**** Extracted material ****

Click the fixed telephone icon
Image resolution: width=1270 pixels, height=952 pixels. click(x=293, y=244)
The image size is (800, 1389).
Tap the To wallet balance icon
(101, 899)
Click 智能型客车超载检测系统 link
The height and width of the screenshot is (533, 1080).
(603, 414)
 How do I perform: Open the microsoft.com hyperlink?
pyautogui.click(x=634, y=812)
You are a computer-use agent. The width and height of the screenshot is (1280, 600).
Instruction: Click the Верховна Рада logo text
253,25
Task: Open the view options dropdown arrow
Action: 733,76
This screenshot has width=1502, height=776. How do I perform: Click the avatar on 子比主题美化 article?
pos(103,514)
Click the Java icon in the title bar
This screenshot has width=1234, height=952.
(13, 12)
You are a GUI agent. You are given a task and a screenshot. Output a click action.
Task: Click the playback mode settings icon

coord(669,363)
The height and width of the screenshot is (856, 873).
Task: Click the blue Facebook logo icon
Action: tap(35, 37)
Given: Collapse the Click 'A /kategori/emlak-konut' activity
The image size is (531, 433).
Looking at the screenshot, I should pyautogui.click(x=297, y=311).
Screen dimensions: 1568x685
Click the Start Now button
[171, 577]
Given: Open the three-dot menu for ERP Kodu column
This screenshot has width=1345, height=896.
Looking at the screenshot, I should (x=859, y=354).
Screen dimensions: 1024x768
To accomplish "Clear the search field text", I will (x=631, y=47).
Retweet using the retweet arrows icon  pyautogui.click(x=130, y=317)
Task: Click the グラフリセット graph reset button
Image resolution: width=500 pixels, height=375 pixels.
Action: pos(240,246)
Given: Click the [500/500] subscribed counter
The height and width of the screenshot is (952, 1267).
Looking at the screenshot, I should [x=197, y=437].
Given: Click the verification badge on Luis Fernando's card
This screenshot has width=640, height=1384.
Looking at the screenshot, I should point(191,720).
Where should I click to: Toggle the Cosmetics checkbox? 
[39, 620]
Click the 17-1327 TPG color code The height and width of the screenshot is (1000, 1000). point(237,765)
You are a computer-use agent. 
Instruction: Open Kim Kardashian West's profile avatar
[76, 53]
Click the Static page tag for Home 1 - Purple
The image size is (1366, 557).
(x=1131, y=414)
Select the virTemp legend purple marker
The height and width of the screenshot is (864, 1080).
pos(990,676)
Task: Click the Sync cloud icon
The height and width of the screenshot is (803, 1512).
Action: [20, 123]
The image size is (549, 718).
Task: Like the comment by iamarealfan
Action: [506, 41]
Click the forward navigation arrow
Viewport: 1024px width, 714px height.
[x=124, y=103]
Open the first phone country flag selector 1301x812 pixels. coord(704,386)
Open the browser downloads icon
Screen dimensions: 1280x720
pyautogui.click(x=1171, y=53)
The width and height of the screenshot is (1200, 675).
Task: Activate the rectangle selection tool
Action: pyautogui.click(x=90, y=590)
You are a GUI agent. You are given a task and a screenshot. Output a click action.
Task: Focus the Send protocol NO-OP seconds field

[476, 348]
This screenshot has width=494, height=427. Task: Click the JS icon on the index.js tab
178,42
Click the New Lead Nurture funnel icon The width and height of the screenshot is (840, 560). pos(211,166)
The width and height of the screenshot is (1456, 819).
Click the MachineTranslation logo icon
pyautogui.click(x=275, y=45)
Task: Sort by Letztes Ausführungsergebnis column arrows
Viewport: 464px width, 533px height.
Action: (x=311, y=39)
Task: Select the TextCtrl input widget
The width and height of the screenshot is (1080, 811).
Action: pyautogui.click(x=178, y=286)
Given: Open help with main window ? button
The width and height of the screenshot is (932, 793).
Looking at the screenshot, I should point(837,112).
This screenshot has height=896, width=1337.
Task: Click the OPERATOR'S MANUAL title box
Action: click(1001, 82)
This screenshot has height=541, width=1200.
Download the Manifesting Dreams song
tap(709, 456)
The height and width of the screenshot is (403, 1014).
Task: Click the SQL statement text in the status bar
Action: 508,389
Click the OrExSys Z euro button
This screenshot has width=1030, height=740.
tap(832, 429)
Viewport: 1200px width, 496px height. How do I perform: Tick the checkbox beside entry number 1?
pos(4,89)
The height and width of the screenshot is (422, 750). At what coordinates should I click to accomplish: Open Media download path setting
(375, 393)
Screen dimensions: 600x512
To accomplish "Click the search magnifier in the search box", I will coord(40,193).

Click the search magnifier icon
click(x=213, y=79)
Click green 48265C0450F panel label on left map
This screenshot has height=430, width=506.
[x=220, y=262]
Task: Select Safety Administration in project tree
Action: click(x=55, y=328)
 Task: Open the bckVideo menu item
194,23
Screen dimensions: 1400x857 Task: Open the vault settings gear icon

****

*Task requirements*: Reproduce verbatim the stretch of entries from the line containing "Task: Click the Sync cloud icon" through the line containing "Action: pyautogui.click(x=90, y=590)", inclusive of both.

*Result for this exercise*:
Task: Click the Sync cloud icon
The height and width of the screenshot is (803, 1512).
Action: [20, 123]
The image size is (549, 718).
Task: Like the comment by iamarealfan
Action: [506, 41]
Click the forward navigation arrow
Viewport: 1024px width, 714px height.
[x=124, y=103]
Open the first phone country flag selector 1301x812 pixels. coord(704,386)
Open the browser downloads icon
Screen dimensions: 1280x720
pyautogui.click(x=1171, y=53)
The width and height of the screenshot is (1200, 675).
Task: Activate the rectangle selection tool
Action: pyautogui.click(x=90, y=590)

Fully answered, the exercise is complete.